Supplied data:
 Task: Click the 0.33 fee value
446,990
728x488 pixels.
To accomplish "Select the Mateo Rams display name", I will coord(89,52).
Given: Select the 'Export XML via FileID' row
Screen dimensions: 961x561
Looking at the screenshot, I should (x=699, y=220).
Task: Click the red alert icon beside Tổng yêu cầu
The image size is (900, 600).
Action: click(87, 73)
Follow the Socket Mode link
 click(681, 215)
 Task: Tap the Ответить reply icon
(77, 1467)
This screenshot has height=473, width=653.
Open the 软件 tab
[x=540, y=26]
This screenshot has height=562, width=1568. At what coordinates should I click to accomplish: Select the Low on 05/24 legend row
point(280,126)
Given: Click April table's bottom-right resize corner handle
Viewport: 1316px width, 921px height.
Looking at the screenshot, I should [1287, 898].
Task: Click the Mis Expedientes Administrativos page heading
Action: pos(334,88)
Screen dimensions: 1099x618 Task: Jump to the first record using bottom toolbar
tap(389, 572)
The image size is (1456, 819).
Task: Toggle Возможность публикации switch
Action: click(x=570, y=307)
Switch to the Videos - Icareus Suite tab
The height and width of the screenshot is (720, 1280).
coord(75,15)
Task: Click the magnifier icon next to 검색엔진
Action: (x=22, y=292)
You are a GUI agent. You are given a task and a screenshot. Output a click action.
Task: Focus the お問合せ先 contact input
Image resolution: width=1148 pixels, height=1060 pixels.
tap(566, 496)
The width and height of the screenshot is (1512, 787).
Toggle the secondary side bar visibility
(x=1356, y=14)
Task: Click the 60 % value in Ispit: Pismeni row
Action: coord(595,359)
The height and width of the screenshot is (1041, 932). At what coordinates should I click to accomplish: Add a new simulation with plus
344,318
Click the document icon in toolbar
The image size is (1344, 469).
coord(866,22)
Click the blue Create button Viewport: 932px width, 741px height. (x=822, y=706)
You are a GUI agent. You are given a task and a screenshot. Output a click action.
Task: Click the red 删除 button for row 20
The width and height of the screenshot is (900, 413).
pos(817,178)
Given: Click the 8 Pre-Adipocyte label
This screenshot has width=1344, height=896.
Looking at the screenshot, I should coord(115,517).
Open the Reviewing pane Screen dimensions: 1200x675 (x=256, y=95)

Exercise objective:
Duplicate the items starting at the line that contains "Click the blue" and ending at the line that contains "Looking at the screenshot, I should coord(115,517).".

Finished answer:
Click the blue Create button Viewport: 932px width, 741px height. (x=822, y=706)
You are a GUI agent. You are given a task and a screenshot. Output a click action.
Task: Click the red 删除 button for row 20
The width and height of the screenshot is (900, 413).
pos(817,178)
Given: Click the 8 Pre-Adipocyte label
This screenshot has width=1344, height=896.
Looking at the screenshot, I should coord(115,517).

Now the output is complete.